## Task description
Give every line of the entries below as a numbered list, skipping blank lines and leaving out the pictures.

## Records for this task

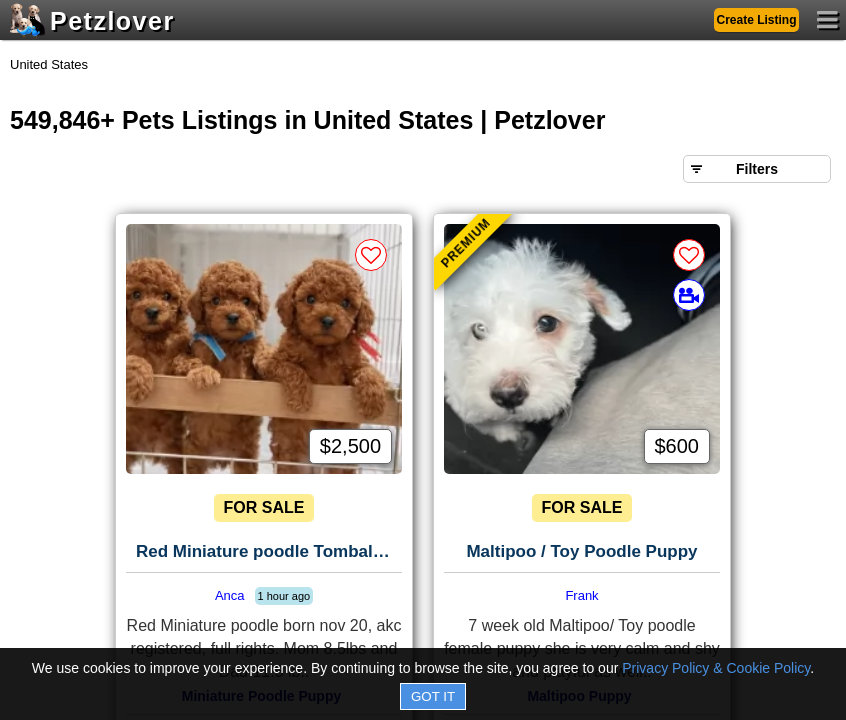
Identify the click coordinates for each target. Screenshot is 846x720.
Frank (581, 595)
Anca (230, 595)
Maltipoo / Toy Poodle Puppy (581, 551)
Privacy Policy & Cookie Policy (716, 668)
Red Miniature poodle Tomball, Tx (269, 551)
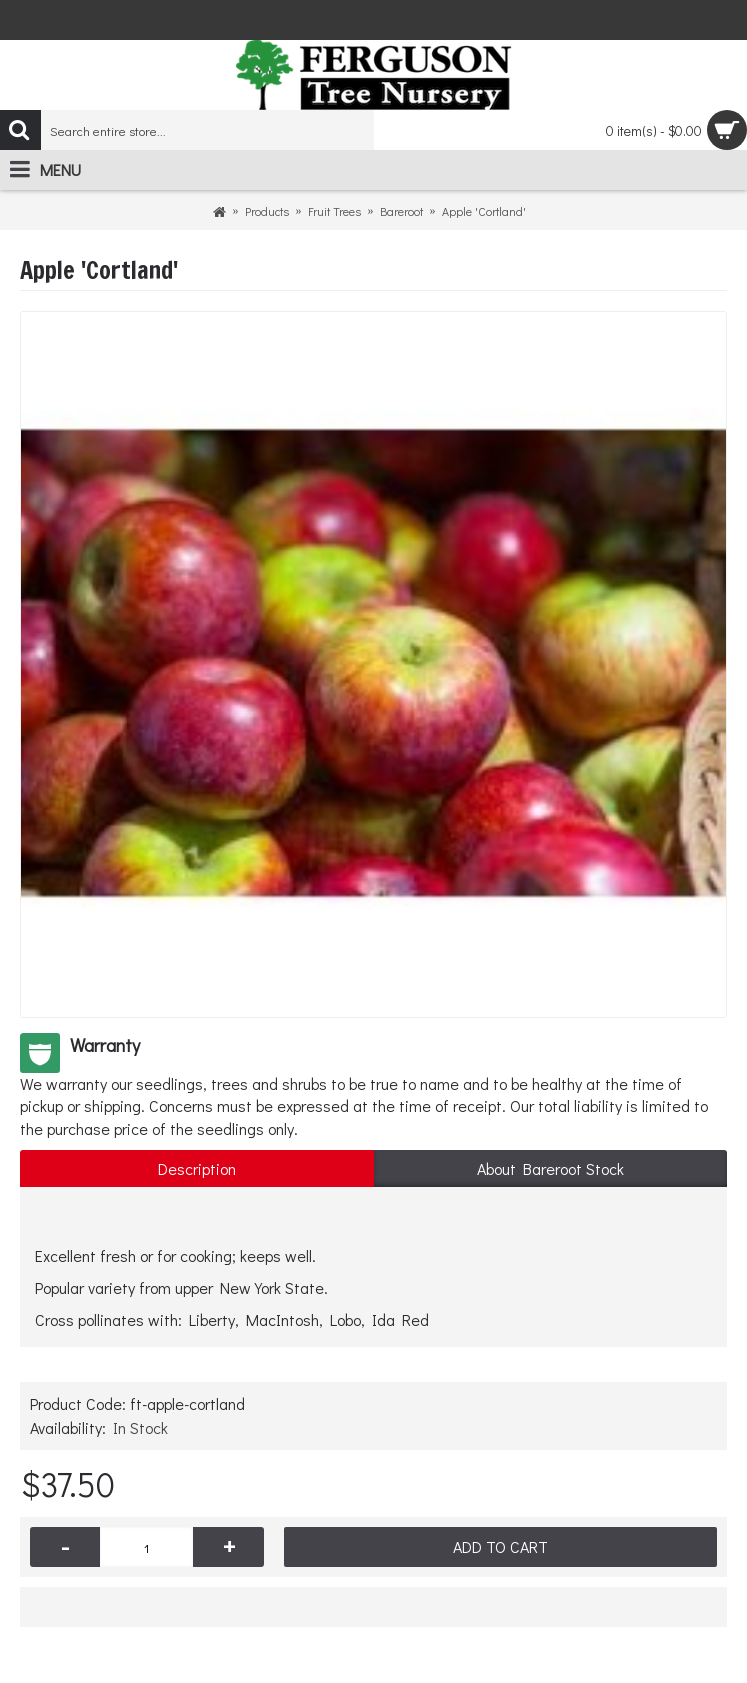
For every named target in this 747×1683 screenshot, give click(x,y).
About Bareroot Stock (550, 1168)
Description (197, 1168)
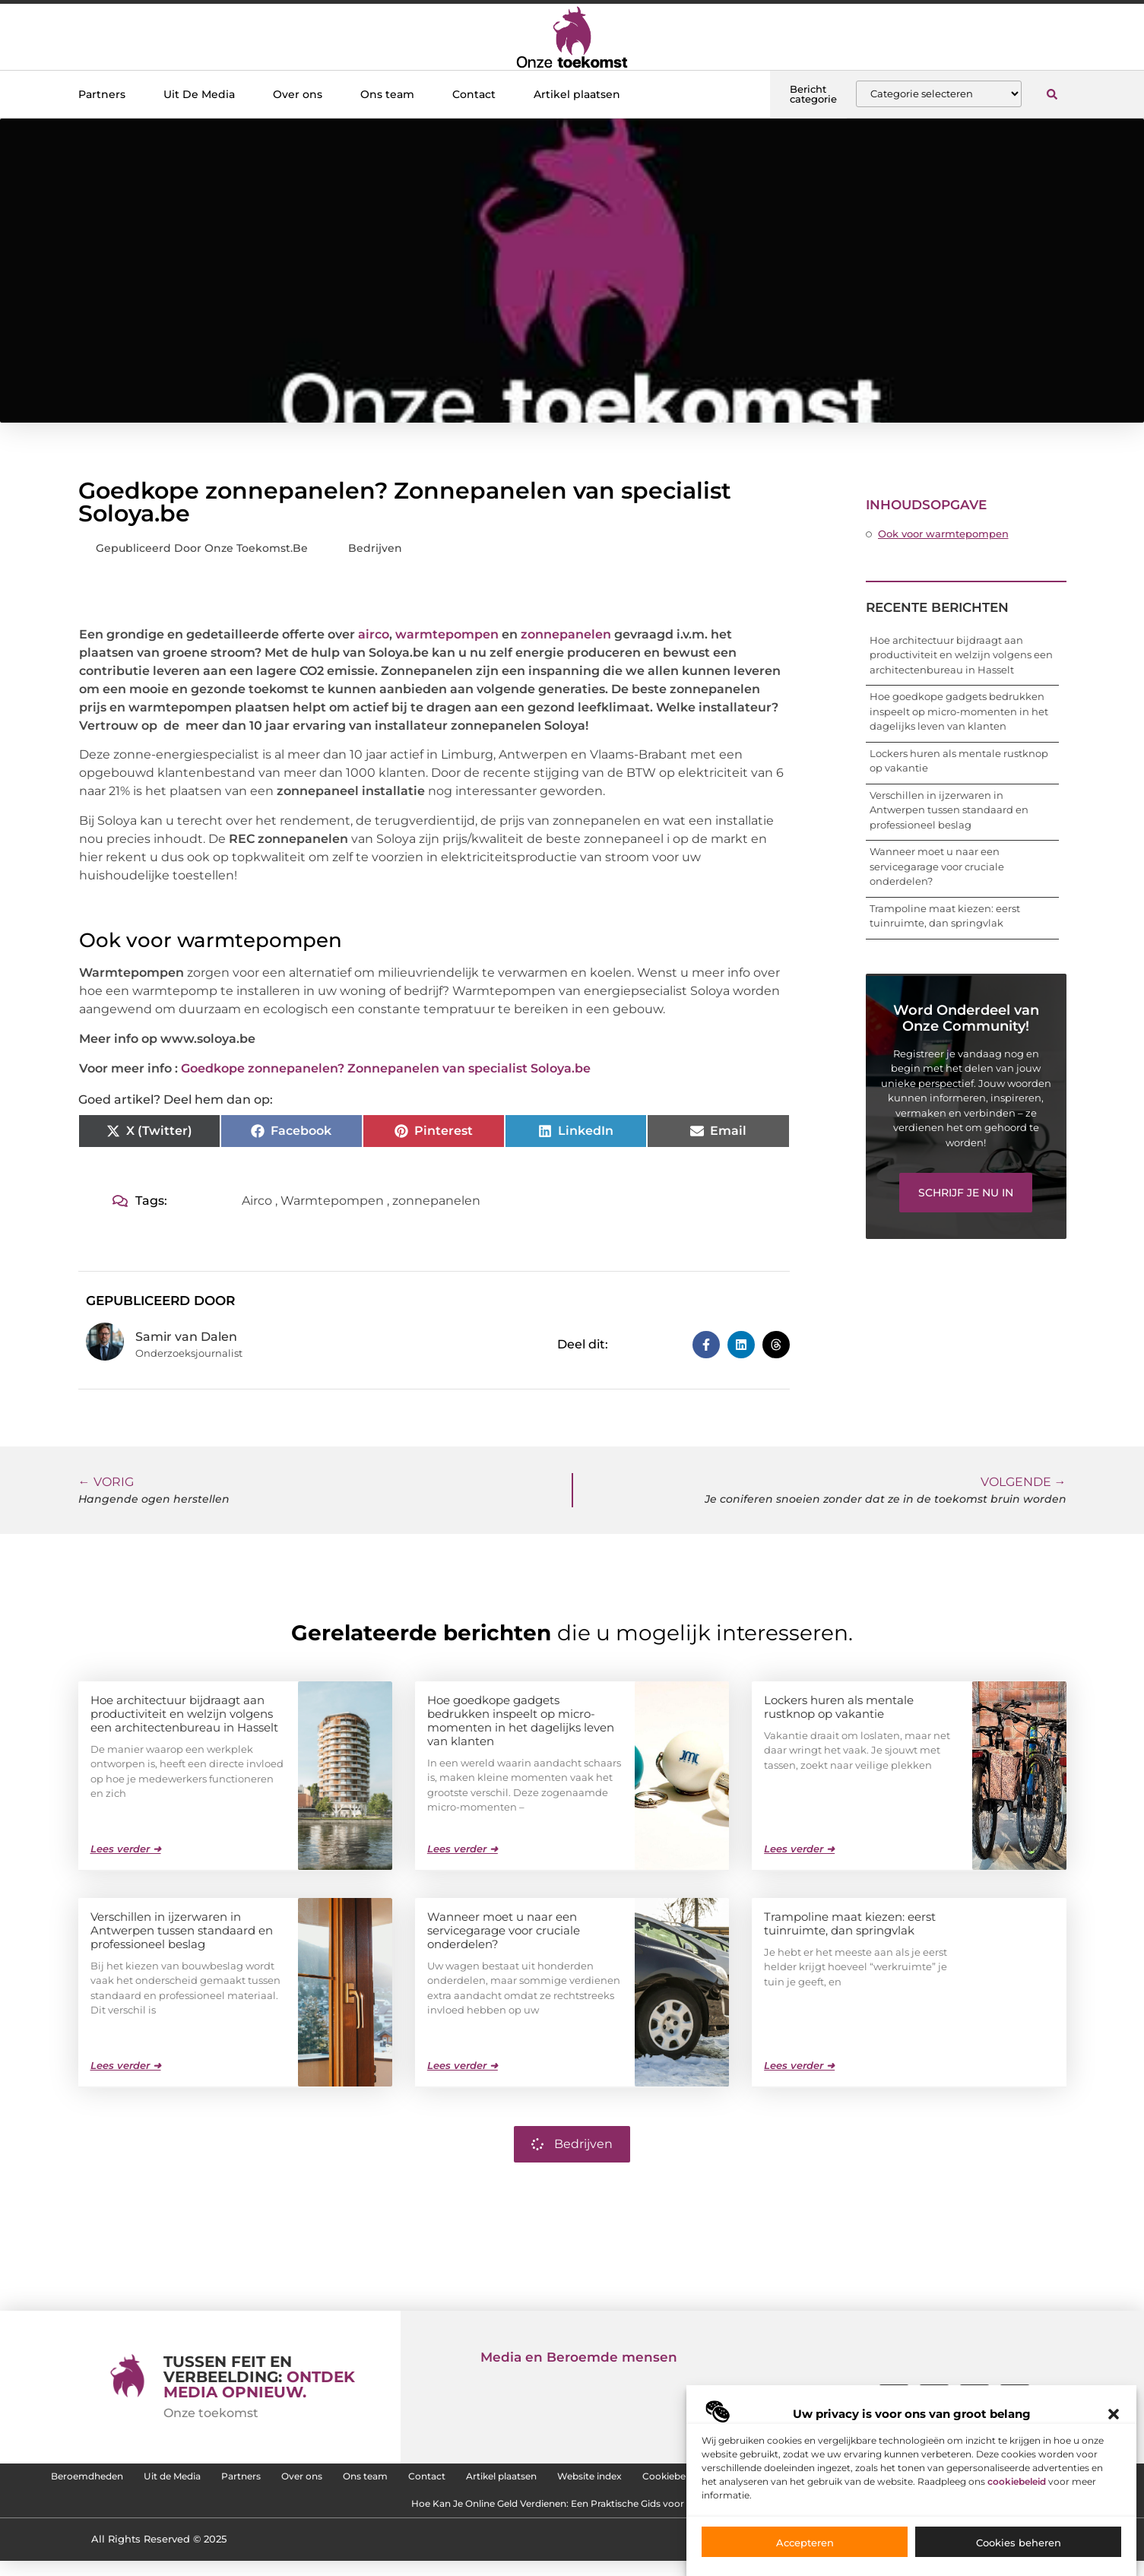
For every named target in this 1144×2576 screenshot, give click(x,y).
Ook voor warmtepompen (943, 534)
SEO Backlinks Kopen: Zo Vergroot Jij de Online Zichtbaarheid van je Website (360, 2515)
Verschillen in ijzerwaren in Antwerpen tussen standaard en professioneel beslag (949, 810)
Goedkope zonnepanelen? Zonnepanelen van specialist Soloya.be (386, 1068)
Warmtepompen (332, 1200)
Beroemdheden (185, 2480)
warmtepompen (447, 634)
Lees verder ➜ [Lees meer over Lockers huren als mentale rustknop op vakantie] (799, 1848)
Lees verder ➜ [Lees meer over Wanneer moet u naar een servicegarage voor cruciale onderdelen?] (462, 2064)
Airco (257, 1200)
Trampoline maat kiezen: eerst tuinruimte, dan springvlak (850, 1923)
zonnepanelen (566, 634)
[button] (1113, 2414)
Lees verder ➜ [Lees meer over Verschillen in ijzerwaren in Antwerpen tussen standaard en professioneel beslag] (125, 2064)
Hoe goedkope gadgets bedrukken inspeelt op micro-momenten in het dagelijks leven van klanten (959, 711)
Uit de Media (296, 2480)
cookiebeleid (1016, 2481)
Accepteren (805, 2542)
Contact (474, 94)
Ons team (387, 94)
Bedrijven (375, 548)
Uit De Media (199, 94)
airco (373, 634)
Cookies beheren (1018, 2542)
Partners (101, 94)
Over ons (297, 94)
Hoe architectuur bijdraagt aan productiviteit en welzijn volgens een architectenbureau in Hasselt (961, 655)
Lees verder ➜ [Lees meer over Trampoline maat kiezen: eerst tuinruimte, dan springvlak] (799, 2064)
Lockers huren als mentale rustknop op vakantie (839, 1706)
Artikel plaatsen (577, 94)
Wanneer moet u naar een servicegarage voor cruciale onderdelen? (937, 866)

## Result
1. Identify the click coordinates for each target. Screenshot is 846x720.
2. Frank (581, 595)
3. Anca (230, 595)
4. Maltipoo / Toy Poodle Puppy (581, 551)
5. Privacy Policy & Cookie Policy (716, 668)
6. Red Miniature poodle Tomball, Tx (269, 551)
7. For every named target in this 747×1683 screenshot, give click(x,y).
8. About Bareroot Stock (550, 1168)
9. Description (197, 1168)
10. For every named target in this 1144×2576 screenshot, give click(x,y).
11. Ook voor warmtepompen (943, 534)
12. SEO Backlinks Kopen: Zo Vergroot Jij de Online Zichtbaarheid van je Website (360, 2515)
13. Verschillen in ijzerwaren in Antwerpen tussen standaard en professioneel beslag (949, 810)
14. Goedkope zonnepanelen? Zonnepanelen van specialist Soloya.be (386, 1068)
15. Warmtepompen (332, 1200)
16. Beroemdheden (185, 2480)
17. warmtepompen (447, 634)
18. Lees verder ➜ [Lees meer over Lockers huren als mentale rustknop op vakantie] (799, 1848)
19. Lees verder ➜ [Lees meer over Wanneer moet u naar een servicegarage voor cruciale onderdelen?] (462, 2064)
20. Airco (257, 1200)
21. Trampoline maat kiezen: eerst tuinruimte, dan springvlak (850, 1923)
22. zonnepanelen (566, 634)
23. [button] (1113, 2414)
24. Lees verder ➜ [Lees meer over Verschillen in ijzerwaren in Antwerpen tussen standaard en professioneel beslag] (125, 2064)
25. Hoe goedkope gadgets bedrukken inspeelt op micro-momenten in het dagelijks leven van klanten (959, 711)
26. Uit de Media (296, 2480)
27. cookiebeleid (1016, 2481)
28. Accepteren (805, 2542)
29. Contact (474, 94)
30. Ons team (387, 94)
31. Bedrijven (375, 548)
32. Uit De Media (199, 94)
33. airco (373, 634)
34. Cookies beheren (1018, 2542)
35. Partners (101, 94)
36. Over ons (297, 94)
37. Hoe architectuur bijdraagt aan productiviteit en welzijn volgens een architectenbureau in Hasselt (961, 655)
38. Lees verder ➜ [Lees meer over Trampoline maat kiezen: eerst tuinruimte, dan springvlak] (799, 2064)
39. Lockers huren als mentale rustknop op vakantie (839, 1706)
40. Artikel plaatsen (577, 94)
41. Wanneer moet u naar een servicegarage voor cruciale onderdelen? (937, 866)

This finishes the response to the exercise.